Dates: November 2012 – July 2015
Funding: Population Reference Bureau / William and Flora Hewlett Foundation
Objectives
Building on 15 years of collaboration between the principal investigators, this project uses unique longitudinal data to analyse the impact of fertility timing on women’s long-run economic outcomes in South Africa. We will look at the impacts of teen childbearing, the timing of first birth more generally, and the number of children on a wide range of long run economic outcomes, including employment, earnings, migration, and poverty transitions.
We will use three longitudinal surveys that the research team was involved in designing and which we have used in previous research – the Cape Area Panel Study (CAPS), the Africa Centre Demographic Information System (ACDIS), and the National Income Dynamics Study (NIDS).
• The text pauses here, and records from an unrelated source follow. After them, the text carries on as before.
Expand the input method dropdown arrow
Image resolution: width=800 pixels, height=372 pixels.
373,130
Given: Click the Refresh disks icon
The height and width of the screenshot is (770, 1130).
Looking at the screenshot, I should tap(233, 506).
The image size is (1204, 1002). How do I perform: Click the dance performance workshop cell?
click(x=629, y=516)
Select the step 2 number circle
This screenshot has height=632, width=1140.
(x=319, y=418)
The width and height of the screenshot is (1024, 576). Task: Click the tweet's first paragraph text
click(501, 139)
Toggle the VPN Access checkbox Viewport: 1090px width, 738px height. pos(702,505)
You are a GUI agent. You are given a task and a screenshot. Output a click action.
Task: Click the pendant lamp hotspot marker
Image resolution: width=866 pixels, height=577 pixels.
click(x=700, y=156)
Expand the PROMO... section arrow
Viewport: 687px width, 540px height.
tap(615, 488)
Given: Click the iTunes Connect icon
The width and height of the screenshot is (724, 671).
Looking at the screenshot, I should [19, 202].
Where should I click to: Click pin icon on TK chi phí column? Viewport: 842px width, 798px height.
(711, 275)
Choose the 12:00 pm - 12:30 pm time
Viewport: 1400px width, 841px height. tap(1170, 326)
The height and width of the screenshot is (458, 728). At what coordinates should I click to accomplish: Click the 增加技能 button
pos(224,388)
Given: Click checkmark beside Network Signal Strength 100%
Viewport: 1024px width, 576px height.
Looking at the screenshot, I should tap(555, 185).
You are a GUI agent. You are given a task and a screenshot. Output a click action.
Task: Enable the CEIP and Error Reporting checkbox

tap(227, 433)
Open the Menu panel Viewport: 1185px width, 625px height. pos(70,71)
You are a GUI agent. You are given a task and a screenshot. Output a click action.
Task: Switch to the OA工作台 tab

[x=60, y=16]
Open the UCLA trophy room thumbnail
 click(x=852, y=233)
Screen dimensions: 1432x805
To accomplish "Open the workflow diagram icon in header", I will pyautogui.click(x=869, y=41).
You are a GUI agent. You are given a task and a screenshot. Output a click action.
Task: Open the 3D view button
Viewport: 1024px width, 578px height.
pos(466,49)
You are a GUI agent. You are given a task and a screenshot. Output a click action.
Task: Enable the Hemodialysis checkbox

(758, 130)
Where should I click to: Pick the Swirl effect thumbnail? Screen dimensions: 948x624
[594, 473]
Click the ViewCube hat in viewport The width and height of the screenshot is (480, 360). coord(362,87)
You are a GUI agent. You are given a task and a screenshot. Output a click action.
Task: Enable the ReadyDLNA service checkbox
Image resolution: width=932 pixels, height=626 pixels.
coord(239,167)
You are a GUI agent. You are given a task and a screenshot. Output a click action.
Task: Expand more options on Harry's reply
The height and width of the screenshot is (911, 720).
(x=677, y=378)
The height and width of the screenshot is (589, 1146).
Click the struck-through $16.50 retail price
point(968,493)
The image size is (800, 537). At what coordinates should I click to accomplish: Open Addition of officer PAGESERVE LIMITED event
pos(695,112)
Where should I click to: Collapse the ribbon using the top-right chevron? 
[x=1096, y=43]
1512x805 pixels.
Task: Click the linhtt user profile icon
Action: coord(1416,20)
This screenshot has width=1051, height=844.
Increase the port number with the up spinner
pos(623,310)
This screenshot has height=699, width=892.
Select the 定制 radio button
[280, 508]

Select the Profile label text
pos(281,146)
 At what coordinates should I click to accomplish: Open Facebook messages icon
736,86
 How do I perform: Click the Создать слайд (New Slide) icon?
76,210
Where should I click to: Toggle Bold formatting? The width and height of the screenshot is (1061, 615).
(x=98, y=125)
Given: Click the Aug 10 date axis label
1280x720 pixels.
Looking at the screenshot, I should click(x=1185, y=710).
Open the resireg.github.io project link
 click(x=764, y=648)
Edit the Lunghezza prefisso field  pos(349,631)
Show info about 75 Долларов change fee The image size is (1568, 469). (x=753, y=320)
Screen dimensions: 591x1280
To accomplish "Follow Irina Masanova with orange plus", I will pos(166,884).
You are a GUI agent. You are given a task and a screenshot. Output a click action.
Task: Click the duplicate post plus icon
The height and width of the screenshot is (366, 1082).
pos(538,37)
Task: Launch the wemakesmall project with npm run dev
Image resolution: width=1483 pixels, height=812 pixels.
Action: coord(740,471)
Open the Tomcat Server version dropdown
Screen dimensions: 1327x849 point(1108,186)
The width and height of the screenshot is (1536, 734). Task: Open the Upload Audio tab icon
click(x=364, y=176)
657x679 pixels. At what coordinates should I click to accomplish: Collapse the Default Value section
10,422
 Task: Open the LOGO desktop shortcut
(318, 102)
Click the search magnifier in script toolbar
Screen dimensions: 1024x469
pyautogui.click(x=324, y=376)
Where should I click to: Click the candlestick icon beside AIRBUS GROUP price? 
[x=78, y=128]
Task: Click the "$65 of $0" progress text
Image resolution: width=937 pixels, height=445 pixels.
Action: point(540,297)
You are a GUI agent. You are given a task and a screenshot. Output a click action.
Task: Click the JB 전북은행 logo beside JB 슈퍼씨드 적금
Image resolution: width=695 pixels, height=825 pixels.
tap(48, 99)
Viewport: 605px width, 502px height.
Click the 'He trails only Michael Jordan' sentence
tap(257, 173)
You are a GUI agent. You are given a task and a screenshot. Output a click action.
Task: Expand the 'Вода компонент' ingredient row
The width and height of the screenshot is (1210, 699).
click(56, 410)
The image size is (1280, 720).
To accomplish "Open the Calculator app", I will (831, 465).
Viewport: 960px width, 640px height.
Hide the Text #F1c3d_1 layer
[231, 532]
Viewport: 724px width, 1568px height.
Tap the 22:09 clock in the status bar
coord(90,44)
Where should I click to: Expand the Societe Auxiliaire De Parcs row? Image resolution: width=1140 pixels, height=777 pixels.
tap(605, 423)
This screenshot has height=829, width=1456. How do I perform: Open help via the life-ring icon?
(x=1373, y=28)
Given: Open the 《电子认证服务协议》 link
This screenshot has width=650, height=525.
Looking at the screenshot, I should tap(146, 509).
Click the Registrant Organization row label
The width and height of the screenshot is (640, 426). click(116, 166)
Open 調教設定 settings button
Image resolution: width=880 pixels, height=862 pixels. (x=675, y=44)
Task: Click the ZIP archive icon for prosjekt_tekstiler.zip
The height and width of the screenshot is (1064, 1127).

These surveys combine retrospective birth histories with prospectively collected fertility data.
We will use multiple approaches to deal with the difficult issues of causal inference:
- First, we will take advantage of our rich longitudinal data to control for a large set of individual, family and community characteristics that precede the first birth. For example, by linking NIDS information on where respondents lived in 1994 with rich geocoded community data (e.g. from the 1996 census), we can control for the effect of pre-fertility characteristics in an analysis of the effect of having a birth on later-life economic outcomes.
- Second, we will exploit variation over space and time in access to Family Planning (FP) services, using access measures as instrumental variables to predict the timing of first birth. There is considerable evidence that access to health and FP services continues to be imperfect, especially for young people. In our stakeholder workshop, participants noted numerous barriers to contraceptive access, including distance to clinics, limited clinic hours, long queues, and unsympathetic staff. One particularly promising direction of research is analysing the impact of the National Adolescent Friendly Clinic Initiative, an adolescent-focused FP clinic-accreditation program.